== Objective ==
Reproduce verbatim the rows between the line containing "Given: Switch to the Media tab" and the line containing "Action: (198, 500)", inclusive.

==== Input data ====

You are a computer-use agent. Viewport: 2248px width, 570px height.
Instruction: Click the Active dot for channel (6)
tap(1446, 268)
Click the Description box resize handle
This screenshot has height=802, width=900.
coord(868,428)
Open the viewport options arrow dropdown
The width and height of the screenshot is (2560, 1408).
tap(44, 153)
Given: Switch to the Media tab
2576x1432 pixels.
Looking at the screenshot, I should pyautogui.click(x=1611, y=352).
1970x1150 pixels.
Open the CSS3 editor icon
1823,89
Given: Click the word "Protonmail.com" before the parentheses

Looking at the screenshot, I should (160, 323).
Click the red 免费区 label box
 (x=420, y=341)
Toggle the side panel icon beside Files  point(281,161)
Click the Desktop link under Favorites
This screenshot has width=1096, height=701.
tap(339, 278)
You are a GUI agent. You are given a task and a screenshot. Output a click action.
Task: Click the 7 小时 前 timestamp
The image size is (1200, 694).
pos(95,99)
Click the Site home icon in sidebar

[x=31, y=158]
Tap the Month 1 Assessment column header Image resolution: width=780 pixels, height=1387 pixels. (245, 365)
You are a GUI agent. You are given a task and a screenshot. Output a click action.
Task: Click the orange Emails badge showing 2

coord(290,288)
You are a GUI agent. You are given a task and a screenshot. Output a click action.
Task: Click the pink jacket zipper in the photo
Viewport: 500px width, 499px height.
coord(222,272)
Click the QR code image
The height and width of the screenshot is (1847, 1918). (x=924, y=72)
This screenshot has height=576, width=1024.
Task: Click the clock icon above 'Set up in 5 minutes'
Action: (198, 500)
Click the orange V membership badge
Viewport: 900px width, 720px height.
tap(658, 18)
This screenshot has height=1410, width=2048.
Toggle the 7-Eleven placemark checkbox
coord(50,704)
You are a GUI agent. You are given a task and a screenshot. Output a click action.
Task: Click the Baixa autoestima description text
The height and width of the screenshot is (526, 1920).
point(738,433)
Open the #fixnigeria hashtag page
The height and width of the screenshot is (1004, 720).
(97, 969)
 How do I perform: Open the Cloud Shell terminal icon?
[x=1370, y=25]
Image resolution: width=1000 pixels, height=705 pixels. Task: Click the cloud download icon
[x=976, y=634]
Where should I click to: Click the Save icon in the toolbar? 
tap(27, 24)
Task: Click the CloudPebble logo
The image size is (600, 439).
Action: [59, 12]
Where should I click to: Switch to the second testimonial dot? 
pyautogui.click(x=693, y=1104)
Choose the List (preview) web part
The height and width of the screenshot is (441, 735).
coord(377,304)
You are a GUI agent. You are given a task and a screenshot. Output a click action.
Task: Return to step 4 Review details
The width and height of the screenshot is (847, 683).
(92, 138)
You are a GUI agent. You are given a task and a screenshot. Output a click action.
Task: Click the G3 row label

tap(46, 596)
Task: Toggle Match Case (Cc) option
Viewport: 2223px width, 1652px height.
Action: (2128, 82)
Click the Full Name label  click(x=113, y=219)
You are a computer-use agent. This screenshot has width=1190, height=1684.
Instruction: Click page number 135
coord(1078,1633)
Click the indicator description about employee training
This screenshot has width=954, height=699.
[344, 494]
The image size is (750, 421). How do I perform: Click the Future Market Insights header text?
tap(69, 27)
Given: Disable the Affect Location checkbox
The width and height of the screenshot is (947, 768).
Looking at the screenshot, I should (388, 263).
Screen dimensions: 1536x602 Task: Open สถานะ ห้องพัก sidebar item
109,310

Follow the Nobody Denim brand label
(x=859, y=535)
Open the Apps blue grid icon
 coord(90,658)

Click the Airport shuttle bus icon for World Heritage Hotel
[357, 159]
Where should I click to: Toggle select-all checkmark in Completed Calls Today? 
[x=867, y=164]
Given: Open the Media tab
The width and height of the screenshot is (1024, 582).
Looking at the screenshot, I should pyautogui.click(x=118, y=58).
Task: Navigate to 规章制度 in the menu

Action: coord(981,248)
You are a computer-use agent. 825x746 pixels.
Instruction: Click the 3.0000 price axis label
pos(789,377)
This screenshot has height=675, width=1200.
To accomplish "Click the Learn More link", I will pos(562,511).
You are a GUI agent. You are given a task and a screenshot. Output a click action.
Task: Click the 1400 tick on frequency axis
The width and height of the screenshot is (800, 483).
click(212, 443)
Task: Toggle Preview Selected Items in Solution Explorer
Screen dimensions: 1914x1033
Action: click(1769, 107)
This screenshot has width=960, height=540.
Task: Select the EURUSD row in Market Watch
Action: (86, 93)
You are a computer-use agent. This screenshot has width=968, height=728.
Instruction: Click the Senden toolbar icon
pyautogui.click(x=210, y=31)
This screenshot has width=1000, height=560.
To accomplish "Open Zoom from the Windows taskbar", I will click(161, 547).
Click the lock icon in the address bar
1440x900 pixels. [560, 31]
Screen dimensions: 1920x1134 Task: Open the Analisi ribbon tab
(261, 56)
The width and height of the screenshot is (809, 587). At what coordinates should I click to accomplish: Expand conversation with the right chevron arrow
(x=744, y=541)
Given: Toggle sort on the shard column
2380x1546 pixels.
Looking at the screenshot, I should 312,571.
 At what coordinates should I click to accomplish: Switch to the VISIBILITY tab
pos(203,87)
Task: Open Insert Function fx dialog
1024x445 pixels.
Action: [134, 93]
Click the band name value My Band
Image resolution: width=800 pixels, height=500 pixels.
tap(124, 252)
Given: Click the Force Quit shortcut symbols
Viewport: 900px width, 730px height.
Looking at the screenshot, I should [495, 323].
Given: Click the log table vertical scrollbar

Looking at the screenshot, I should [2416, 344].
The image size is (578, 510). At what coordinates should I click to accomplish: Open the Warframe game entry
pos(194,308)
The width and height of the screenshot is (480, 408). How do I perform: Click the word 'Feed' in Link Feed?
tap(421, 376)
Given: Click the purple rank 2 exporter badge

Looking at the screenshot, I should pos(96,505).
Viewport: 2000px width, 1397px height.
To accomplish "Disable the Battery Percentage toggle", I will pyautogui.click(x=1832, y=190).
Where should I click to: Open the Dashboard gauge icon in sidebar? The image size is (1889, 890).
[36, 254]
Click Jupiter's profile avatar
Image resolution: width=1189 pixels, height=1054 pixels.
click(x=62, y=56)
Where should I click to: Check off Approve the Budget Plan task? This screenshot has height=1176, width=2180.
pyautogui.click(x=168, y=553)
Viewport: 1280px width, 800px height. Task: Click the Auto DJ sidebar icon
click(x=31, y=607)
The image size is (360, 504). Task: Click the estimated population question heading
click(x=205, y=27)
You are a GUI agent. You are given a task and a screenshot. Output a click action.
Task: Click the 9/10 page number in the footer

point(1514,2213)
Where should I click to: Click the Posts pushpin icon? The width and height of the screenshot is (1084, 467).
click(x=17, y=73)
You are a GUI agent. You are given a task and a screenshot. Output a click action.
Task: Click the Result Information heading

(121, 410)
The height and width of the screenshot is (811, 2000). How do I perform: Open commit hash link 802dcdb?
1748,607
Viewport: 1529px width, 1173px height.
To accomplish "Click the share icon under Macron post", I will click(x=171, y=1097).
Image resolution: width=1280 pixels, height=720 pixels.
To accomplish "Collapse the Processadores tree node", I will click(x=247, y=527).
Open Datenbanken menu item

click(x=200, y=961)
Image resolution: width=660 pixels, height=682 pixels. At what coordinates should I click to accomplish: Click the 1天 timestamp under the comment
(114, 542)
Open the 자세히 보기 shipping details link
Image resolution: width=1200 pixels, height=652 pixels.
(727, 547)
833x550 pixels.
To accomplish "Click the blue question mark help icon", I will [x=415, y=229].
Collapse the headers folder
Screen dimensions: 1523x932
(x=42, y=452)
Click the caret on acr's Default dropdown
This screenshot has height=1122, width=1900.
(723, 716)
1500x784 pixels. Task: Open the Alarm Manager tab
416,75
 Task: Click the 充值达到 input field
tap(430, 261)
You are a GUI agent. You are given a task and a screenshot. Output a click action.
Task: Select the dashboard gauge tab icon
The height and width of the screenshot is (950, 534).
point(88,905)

====

== Worked solution ==
Given: Switch to the Media tab
2576x1432 pixels.
Looking at the screenshot, I should pyautogui.click(x=1611, y=352).
1970x1150 pixels.
Open the CSS3 editor icon
1823,89
Given: Click the word "Protonmail.com" before the parentheses

Looking at the screenshot, I should (160, 323).
Click the red 免费区 label box
 (x=420, y=341)
Toggle the side panel icon beside Files  point(281,161)
Click the Desktop link under Favorites
This screenshot has width=1096, height=701.
tap(339, 278)
You are a GUI agent. You are given a task and a screenshot. Output a click action.
Task: Click the 7 小时 前 timestamp
The image size is (1200, 694).
pos(95,99)
Click the Site home icon in sidebar

[x=31, y=158]
Tap the Month 1 Assessment column header Image resolution: width=780 pixels, height=1387 pixels. (245, 365)
You are a GUI agent. You are given a task and a screenshot. Output a click action.
Task: Click the orange Emails badge showing 2

coord(290,288)
You are a GUI agent. You are given a task and a screenshot. Output a click action.
Task: Click the pink jacket zipper in the photo
Viewport: 500px width, 499px height.
coord(222,272)
Click the QR code image
The height and width of the screenshot is (1847, 1918). (x=924, y=72)
This screenshot has height=576, width=1024.
Task: Click the clock icon above 'Set up in 5 minutes'
Action: (198, 500)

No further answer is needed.